== Given information ==
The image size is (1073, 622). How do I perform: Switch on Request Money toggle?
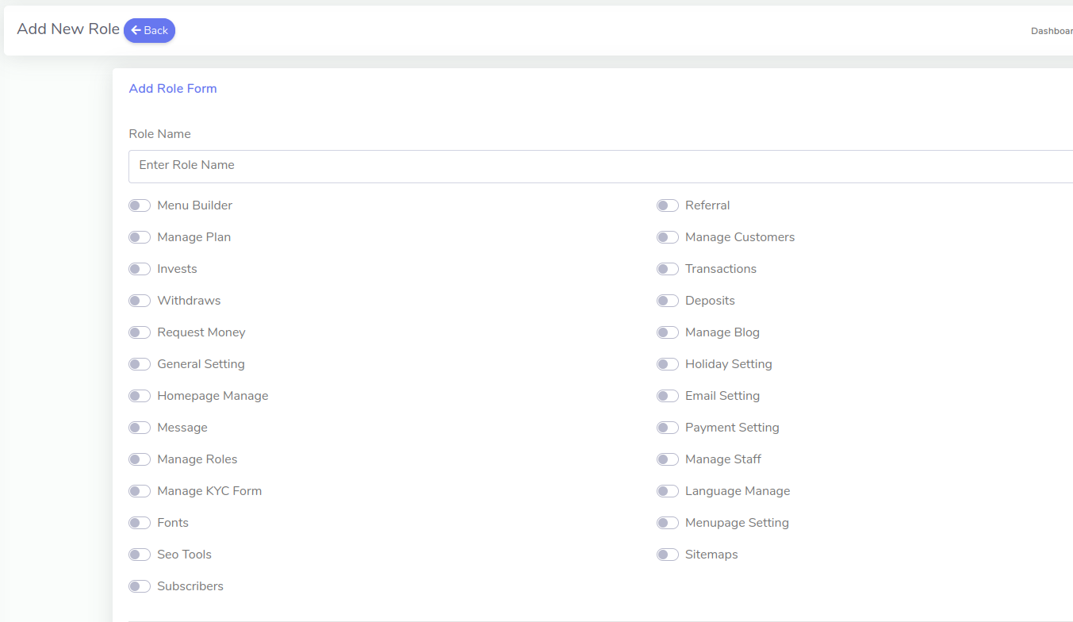[x=140, y=332]
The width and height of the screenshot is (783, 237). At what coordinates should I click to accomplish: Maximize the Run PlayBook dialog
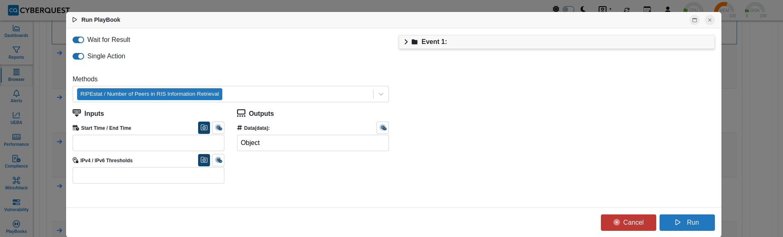point(694,20)
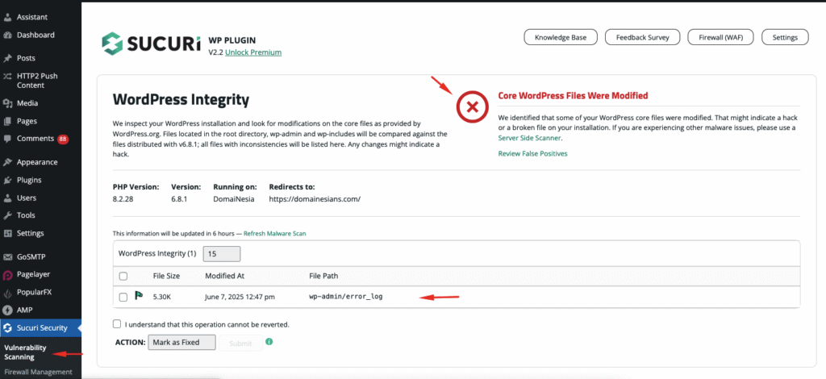Open the Comments menu item
This screenshot has height=379, width=826.
coord(35,139)
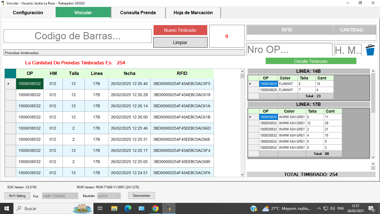Open the Outlook icon in the taskbar
This screenshot has height=214, width=380.
[x=141, y=208]
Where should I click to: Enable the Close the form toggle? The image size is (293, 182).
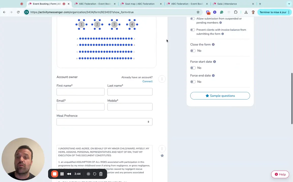coord(193,51)
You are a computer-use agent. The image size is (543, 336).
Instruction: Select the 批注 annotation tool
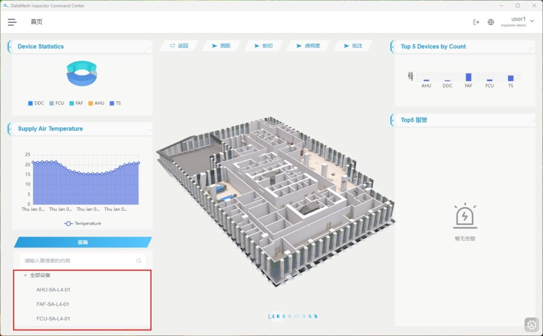[x=353, y=46]
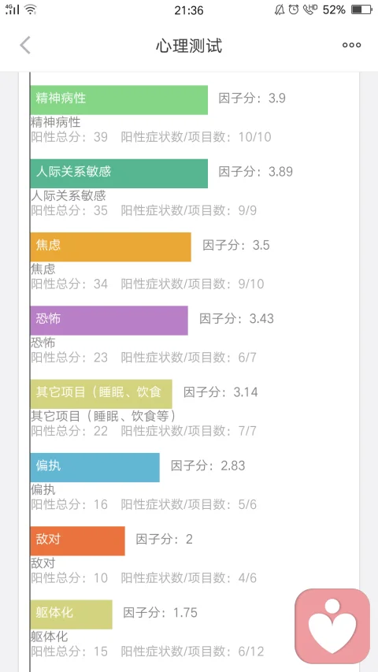
Task: Tap the Wi-Fi signal icon
Action: pyautogui.click(x=30, y=9)
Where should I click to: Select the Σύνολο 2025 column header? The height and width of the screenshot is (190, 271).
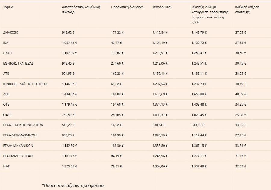click(162, 7)
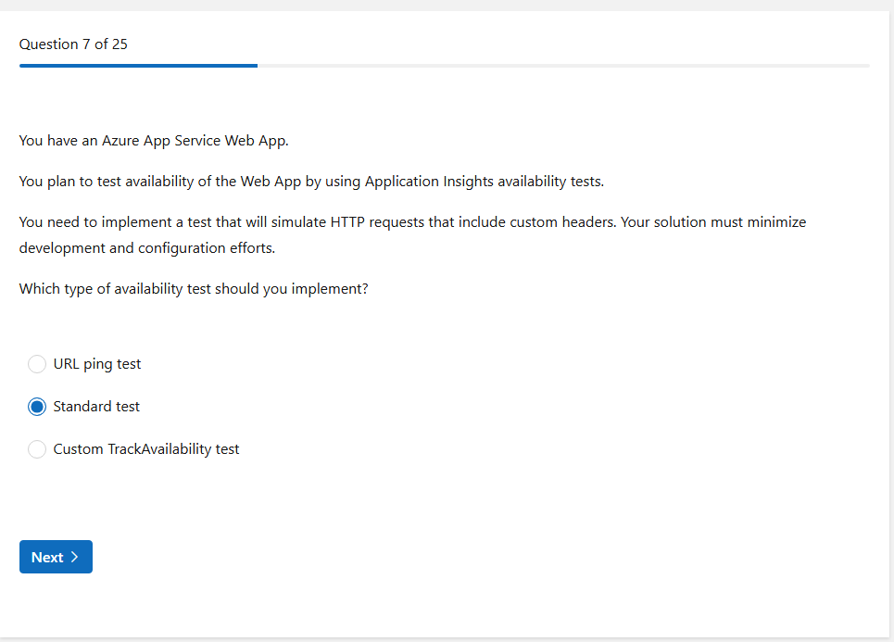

== Exercise ==
An exact transcription is requested of each line from the one that holds "Instruction: Select the 批注 annotation tool" to the end of the listing above, both boundary lines included; pictures are to be omitted.

== Task result ==
Instruction: Select the 批注 annotation tool
[x=353, y=46]
Task: Tap the Wi-Fi signal icon
Action: pyautogui.click(x=30, y=9)
Where should I click to: Select the Σύνολο 2025 column header? The height and width of the screenshot is (190, 271).
click(162, 7)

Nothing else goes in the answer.